# [TEXTO MOSTRADO]
^^^^

“No usaré la toga de ministro”, fue una de las primeras declaraciones del licenciado Hugo Aguilar Ortiz, probable nuevo presidente de la SCJN. No sé si lo traicionó el subconsciente o, de plano, acepta que la prenda le quedará grande.
Sí no usará toga es seguro que usará la guayabera, una magnífica prenda de vestir cuyo origen está en Cuba. Una prenda fresca y versátil que igual sirve para ir a una elegante boda que para dar un discurso populista ofreciendo pensiones a diestra y siniestra.
Pero la guayabera en el cuerpo de un político deja su elegante significado y se transforma en el símbolo de populismo irresponsable, autoritario, corrupto y tramposo. Tales atributos son gracias a Luis Echeverría, el populista de los años 70 que amó a Cuba e inspiró a AMLO como para autonombrase el cuarto transformador del país. Solo que Echeverría se declaró así mismo igual, pero 50 años antes.
Al rechazo a la toga por parte del licenciado Aguilar habrá que darle la interpretación carnavalesca que amerita tras haber conseguido el puesto no por sus méritos académicos y judiciales sino por el uso del acordeón propio y símbolo de los alumnos más tramposos de cada generación. “Activistas” se autonombran ahora muchos de ellos, y se envuelven en la bandera de todo tipo de causas para ocultar que su vida la han dedicado al borlote, las protestas muchas de ellas por dinero y en un rechazo a occidente y su cultura, pero sin soltar el “Iphone” y el volante de su camioneta Jeep.
Pero la guayabera populista tiene un significado más siniestro y mortal para los periodistas. Es el símbolo de la represión y la guerra sucia de los años 70 y 80 contra la que dicen lucharon los que hoy, desde Morena, tienen el control del país. La represión encubierta y abierta contra la prensa hoy se retoma en manos de este régimen cuyo mote, PRI-MOR, le queda como anillo al dedo.
El hecho de que el futuro ministro se niegue a usar la toga es una muestra de desconocimiento de las leyes. No resulta extraño cuando vemos que su experiencia está en el activismo indigenista, que ha logrado avances, pero que una buena parte de ellos se sometieron al gobierno de AMLO para justificar sus obras faraónicas, la destrucción de la naturaleza y el desprecio por comunidades que quedarán al paso de los parques industriales y las modernas vías que las conectarán.
El discurso indigenista los viste de legitimidad, al menos frente a sus simpatizantes, pero al hacerlo rebajan la identidad de los verdaderos indígenas a un mero recurso político superficial convirtiéndolos en estereotipos. Al romantizar el indigenismo con fines políticos nos hacen creer en una supuesta superioridad moral o ser poseedores de atributos que no tienen más que en el discurso falsario. Suele presentarlos como sujetos en armonía profunda con la naturaleza y ajenos al mundo moderno u occidental, negando con ello la complejidad de nuestra sociedad y banalizando los graves problemas de exclusión en que viven las comunidades marginadas.

^^^^

# [DATOS PROPORCIONADOS]

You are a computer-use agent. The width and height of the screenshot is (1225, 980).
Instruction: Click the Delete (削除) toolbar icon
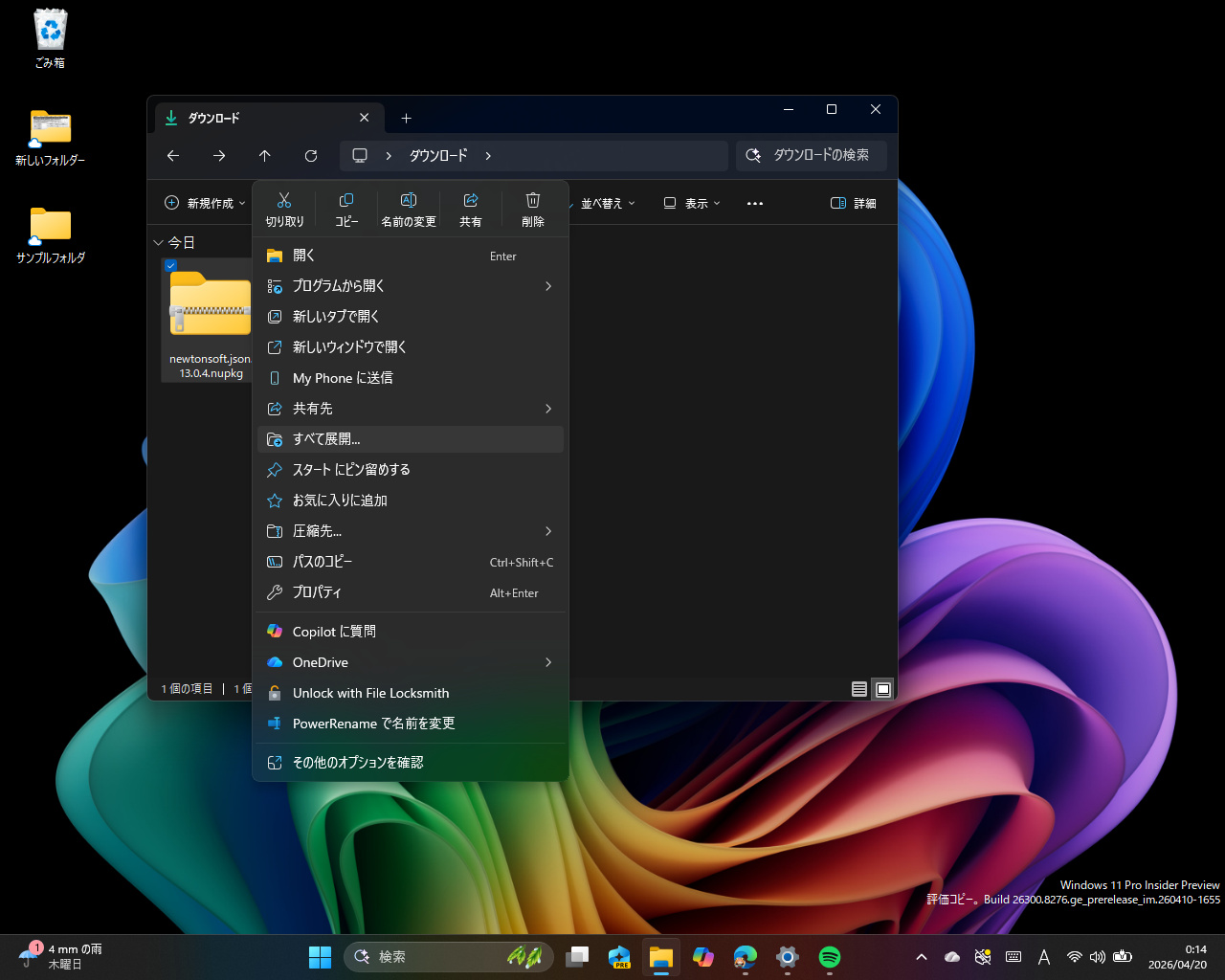tap(532, 208)
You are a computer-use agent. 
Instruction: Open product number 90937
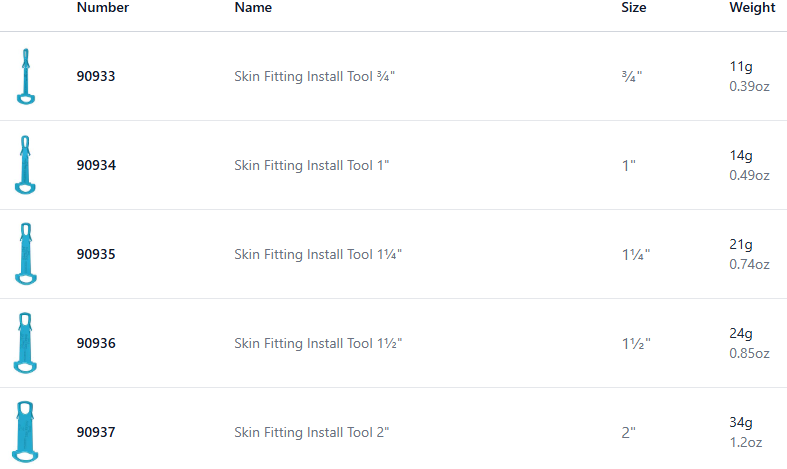pyautogui.click(x=96, y=432)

^^^^

# [LISTA DE ACTIVIDADES]
1. Devuelve sin cambios el fragmento del texto sobre la toga y la guayabera que empieza en "Pero la guayabera populista" y termina en "anillo al dedo.".
2. Reanuda el texto sobre la toga y la guayabera a partir de su última oración.

# [RESPUESTAS POR TAREA]
1.
Pero la guayabera populista tiene un significado más siniestro y mortal para los periodistas. Es el símbolo de la represión y la guerra sucia de los años 70 y 80 contra la que dicen lucharon los que hoy, desde Morena, tienen el control del país. La represión encubierta y abierta contra la prensa hoy se retoma en manos de este régimen cuyo mote, PRI-MOR, le queda como anillo al dedo.

2.
Para regímenes populistas como el que tenemos, el uso del indigenismo es selectivo y convenenciero. Felipe Calderón, liberal, tuvo a su diputada indígena, Eufrosina Cruz, la 4T, populista, tendrá a su ministro de la SCJN. Si bien el indigenismo puede ser una valiosa herramienta para reivindicar a una parte de México históricamente vulnerable y excluido, el uso oportunista de ellos por parte de un gobierno encabezado por una presidenta con orígenes familiares en Lituania termina por ser solamente una manipulación simbólica más que terminará por reproducir las mismas desigualdades que dice combatir.
El mensaje indigenista no debería ser el negarse a usar toga, debería ser congruente con su supuesta superioridad moral y rechazar un cargo logrado de forma tramposa y para el que carece de preparación alguna. Quedará sometido a lo que tanto rechazan los indígenas, a dos personas blancas y de origen extranjero: AMLO, un español renegado y Sheinbaum, de origen lituano.
El futuro ministro podrá usar guayabera o calzón de manta si quiere, pero eso no ayudará a cambiar la realidad de un país en el que sobran los demagogos y faltan personas que asuman la realidad de los hechos y, a partir de ahí, construyan un país mejor.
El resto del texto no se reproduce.